Wczorajsze doniesienie o samobójczej śmierci wybitnego projektanta Alexandra McQueena wstrząsnęło światem mody. Osoby z otoczenia zmarłego projektanta odmówiły jak na razie komentarzy w tej sprawie, ale dziennik Daily Mail, który jako pierwszy podał tę informację, zdobył więcej szczegółów.

Projektant powiesił się w swoim domu w dzielnicy Mayfair w Londynie, a jego ciało nad ranem znalazła zatrudniana przez niego sprzątaczka. Policja wykluczyła jakikolwiek udział osób trzecich – funkcjonariusz rozmawiający z reporterem Daily Mail zapewnił, że w tym przypadku nie ma żadnych podejrzeń. McQueen nie zostawił żadnej notki ani listu.

W mediach szeroko dyskutuje się o tym, dlaczego projektant zdecydował się odebrać sobie życie. Najbardziej prawdopodobną wersją wydaje się załamanie nerwowe po śmierci ukochanej matki, której pogrzeb miał się odbyć dziś. Ze względu na wczorajszą tragedię rodzina postanowiła jednak przesunąć jego datę.

Daily Mail spekuluje, że śmierć matki McQueena nie była jedynym powodem jego samobójstwa. Osoby, które rozmawiały z dziennikarzami pracującymi dla gazety dość zgodnie twierdziły, że projektant już wcześniej cierpiał na depresję. Często miał miewać wahania nastrojów, część rozmówców Daily Mail wspominała także, że już wcześniej miał myśli samobójcze.

**WYCINEK DANYCH**:

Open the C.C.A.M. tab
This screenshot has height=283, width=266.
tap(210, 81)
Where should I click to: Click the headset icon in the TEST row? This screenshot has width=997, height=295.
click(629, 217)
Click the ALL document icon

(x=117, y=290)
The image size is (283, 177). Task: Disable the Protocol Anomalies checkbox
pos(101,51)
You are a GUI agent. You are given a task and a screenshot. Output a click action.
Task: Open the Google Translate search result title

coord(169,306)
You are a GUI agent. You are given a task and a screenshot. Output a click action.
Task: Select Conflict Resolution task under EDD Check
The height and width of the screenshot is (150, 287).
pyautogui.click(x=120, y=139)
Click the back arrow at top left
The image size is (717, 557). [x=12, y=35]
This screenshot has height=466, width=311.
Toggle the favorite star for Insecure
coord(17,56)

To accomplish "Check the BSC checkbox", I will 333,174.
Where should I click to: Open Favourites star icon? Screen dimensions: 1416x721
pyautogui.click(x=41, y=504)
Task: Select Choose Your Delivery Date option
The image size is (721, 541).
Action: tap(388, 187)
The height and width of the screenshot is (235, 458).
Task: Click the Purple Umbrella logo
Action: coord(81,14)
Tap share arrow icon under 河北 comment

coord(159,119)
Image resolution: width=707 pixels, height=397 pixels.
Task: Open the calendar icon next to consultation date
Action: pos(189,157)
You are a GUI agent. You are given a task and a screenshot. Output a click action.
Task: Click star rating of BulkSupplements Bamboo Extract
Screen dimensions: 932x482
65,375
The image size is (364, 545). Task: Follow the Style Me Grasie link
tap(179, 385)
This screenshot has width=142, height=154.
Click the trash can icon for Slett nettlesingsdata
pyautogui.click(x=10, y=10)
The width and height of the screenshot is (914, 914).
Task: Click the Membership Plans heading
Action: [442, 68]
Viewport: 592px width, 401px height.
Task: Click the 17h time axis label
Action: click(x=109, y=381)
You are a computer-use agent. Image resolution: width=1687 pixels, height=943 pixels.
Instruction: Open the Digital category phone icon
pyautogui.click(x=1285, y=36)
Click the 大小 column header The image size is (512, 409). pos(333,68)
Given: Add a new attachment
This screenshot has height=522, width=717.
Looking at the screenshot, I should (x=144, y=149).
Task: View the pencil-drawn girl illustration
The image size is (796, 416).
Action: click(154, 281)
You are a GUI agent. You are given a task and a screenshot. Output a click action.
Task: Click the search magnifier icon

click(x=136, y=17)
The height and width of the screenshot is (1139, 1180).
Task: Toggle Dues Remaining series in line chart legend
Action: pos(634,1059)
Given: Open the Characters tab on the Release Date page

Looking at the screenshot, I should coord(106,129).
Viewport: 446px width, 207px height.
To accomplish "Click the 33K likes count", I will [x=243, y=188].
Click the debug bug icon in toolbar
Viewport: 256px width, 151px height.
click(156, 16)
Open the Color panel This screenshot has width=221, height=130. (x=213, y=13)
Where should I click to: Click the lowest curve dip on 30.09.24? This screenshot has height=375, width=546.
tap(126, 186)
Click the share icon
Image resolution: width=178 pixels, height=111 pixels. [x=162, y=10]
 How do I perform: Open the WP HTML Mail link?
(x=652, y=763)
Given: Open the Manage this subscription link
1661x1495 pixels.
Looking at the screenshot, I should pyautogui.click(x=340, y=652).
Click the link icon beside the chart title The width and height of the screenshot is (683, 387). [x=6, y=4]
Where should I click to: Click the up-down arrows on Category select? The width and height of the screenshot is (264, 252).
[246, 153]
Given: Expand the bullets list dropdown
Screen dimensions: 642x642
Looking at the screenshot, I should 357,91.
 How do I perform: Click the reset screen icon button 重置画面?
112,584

**CO ZROBIĆ**:
Wypisz z tekstu o śmierci Alexandra McQueena wszystko od słów „W mediach szeroko” aż do słów „przesunąć jego datę.”, bez żadnych zmian.

**WYNIK ZADANIA**:
W mediach szeroko dyskutuje się o tym, dlaczego projektant zdecydował się odebrać sobie życie. Najbardziej prawdopodobną wersją wydaje się załamanie nerwowe po śmierci ukochanej matki, której pogrzeb miał się odbyć dziś. Ze względu na wczorajszą tragedię rodzina postanowiła jednak przesunąć jego datę.